Q.2. You are aspiring to become an IAS officer and you have cleared various stages and now you have been selected for the personal interview. On the day of the interview, on the way to the venue you saw an accident where a mother and child who happen to be your relatives were badly injured. They needed immediate help. What would you have done in such a situation? Justify your action. (25 Marks). 2017 UPSC Question.

  • Subject matter: Dilemma between achieving career ambition Vs responding to accident as a good samaritan.
  • Stakeholders involved: The mother, child, me, my family, society at large and the UPSC.
  • Ethical dilemmas:
  • • Personal ambitions vs. Moral responsibility to help others
    • Being punctual to the interview vs Saving life
    • Personal and family’s dream to be civil servant vs Moral
  • obligation to relatives
  • Options Available
Options Merits Demerits
Ignore the accident and head to the interview Punctuality will be maintainedPersonal ambition will be fulfilled Morally abdicating my duty to save life and against my conscience Poor example of an aspiring civil servant
Skip the interview and help the victims Moral obligation towards my relatives will be metA good example to the society Hampers the years of hard work to be a civil servant. Failing my and my family’s dream.Unbalanced decision making in response to multiple needs
Admit them to a nearby hospital and quickly try to reach the interview venue Rescue the relativesRealise my career goalsClear conscience • Risk of missing the interview

My preferred Course of action

  • I shall choose the last option because I have a moral responsibility to help the victims, and a personal responsibility to myself, my family and my career. I worked hard to reach the interview stage, so it makes sense to balance both these obligations.

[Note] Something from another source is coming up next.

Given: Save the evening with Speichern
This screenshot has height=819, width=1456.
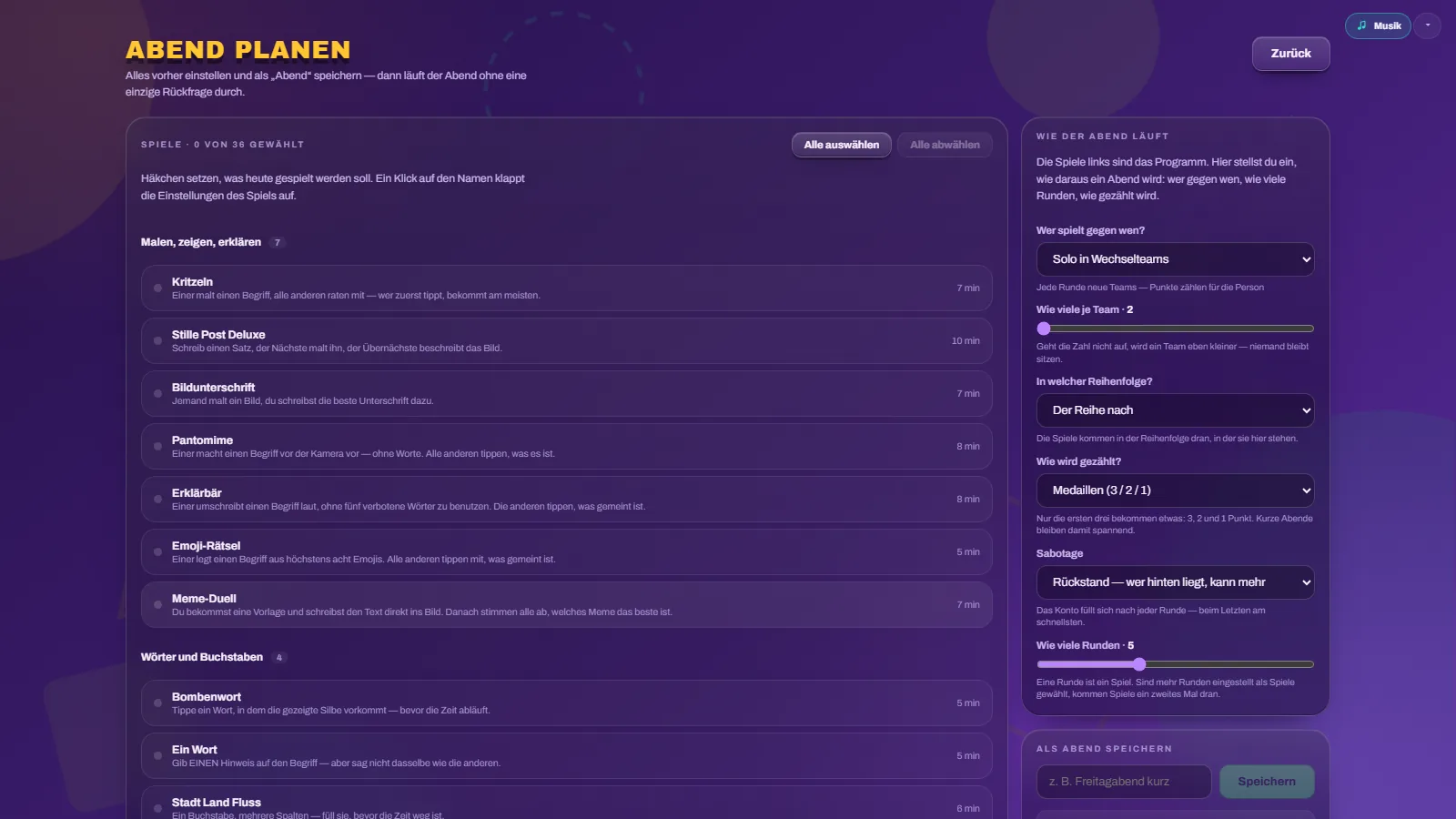Looking at the screenshot, I should (1267, 782).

  • So my immediate response would be to quickly move the victims to my cab. Using Google Maps, I’ll check for nearby hospitals and find the shortest route possible to get there. I will call the hospital and ask them to arrange emergency services by the time we reach.
  • Along the way, I will also call the relatives’ family and ask them to reach the hospital. I will admit the victim to the hospital and pay any charges, if required. If it gets late for the relatives to reach, I will entrust the cab driver to kindly look after her, pay him his waiting charges and proceed to the interview.

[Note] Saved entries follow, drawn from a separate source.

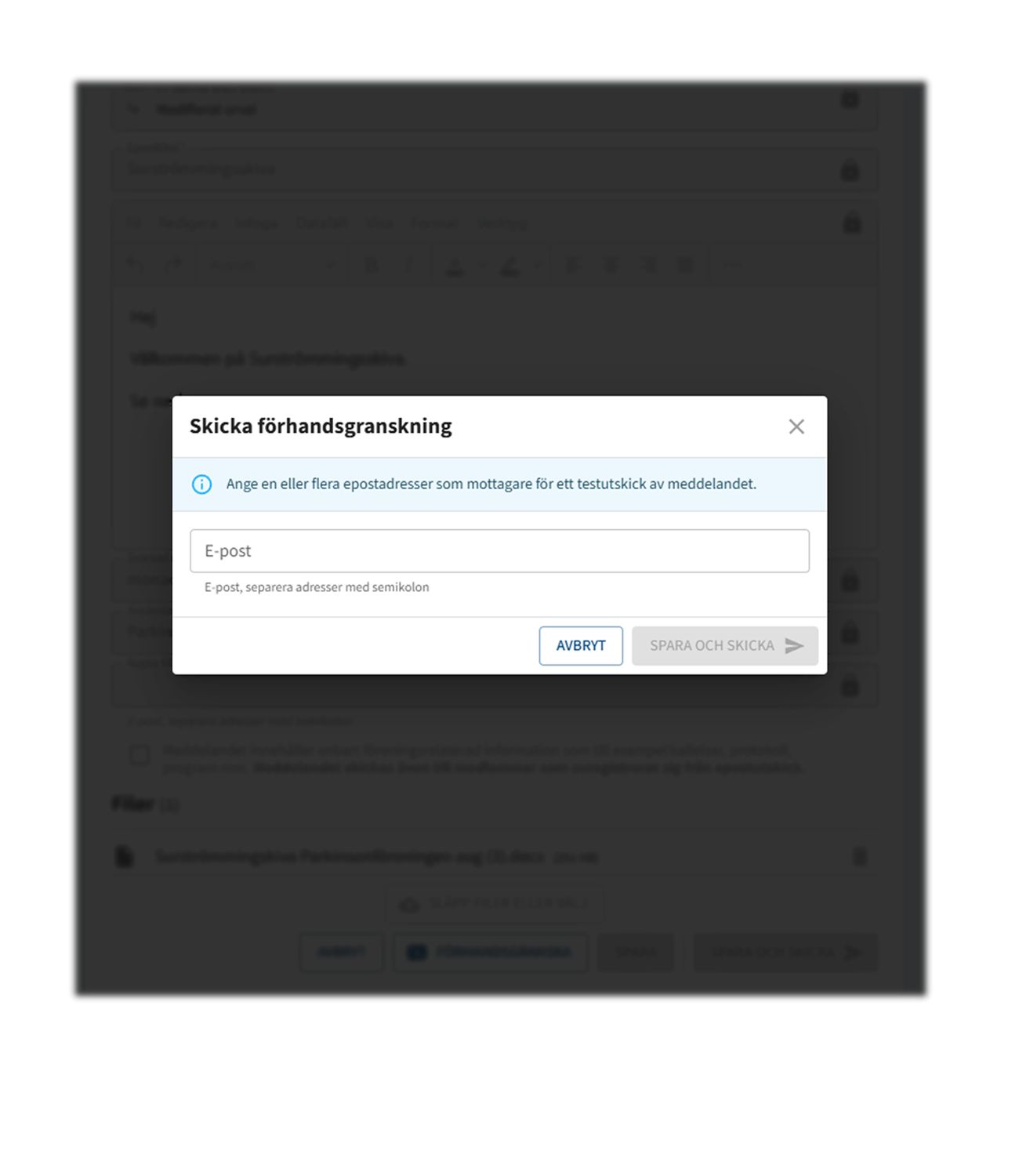Viewport: 1019px width, 1176px height.
Task: Pick the text color A icon in the editor
Action: tap(455, 267)
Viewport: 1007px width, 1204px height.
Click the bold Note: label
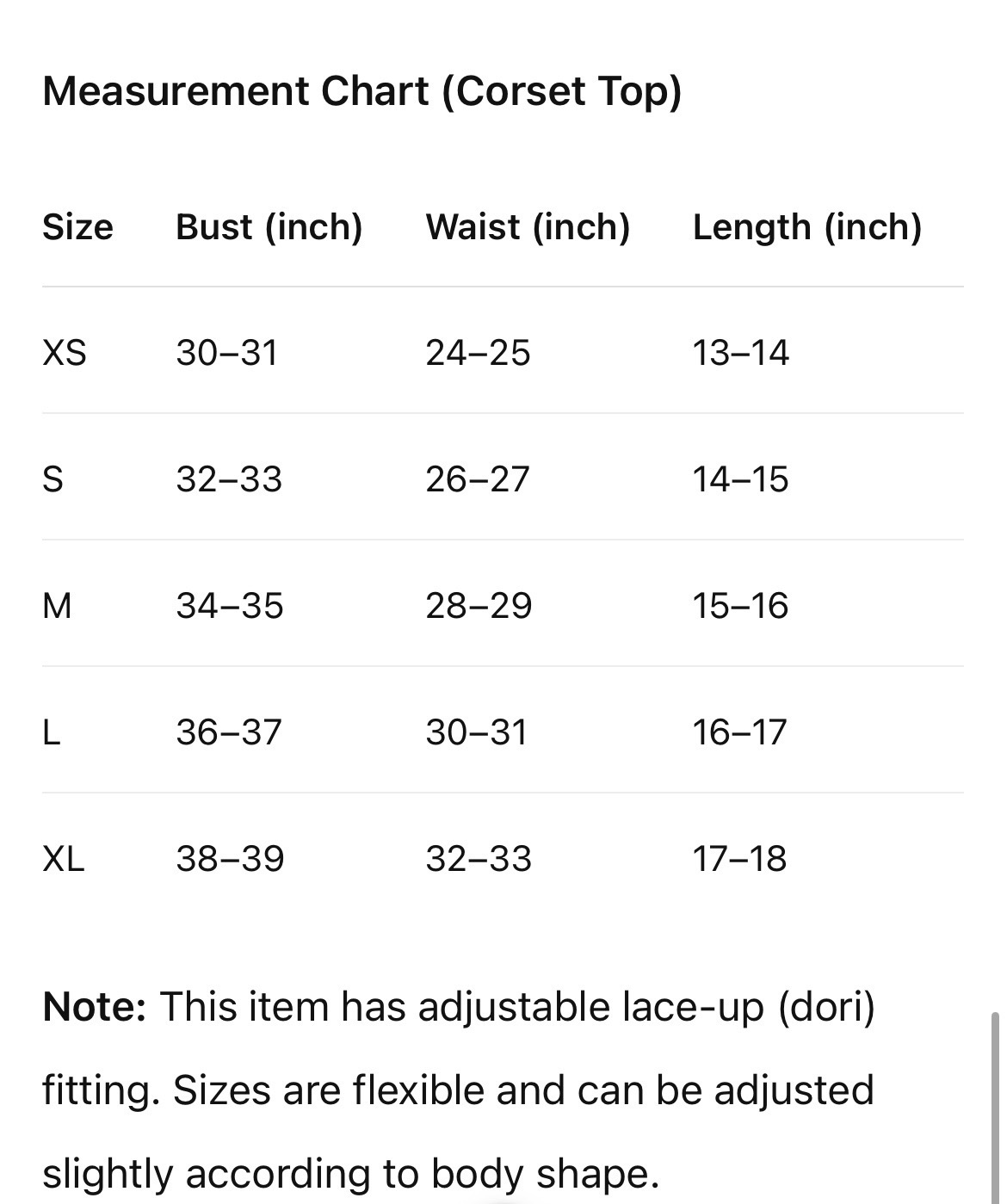[95, 1006]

  • In the meantime, I will also check if I can reach out to anyone who can inform the interview panel about my situation and that I may reach late. If I do get delayed, I will make every attempt to convince the authorities involved as to the reasons why it happened. As soon as the interview is done, I will come back to the hospital and check on the victims’ condition and help them in anyway I can.
  • As remarked by Gandhiji “The best way to find yourself is to lose yourself in the service of others”. By helping people, we not only make the world a better place but also stay true to our conscience. It leads to harmony, balancing social good with personal ambition.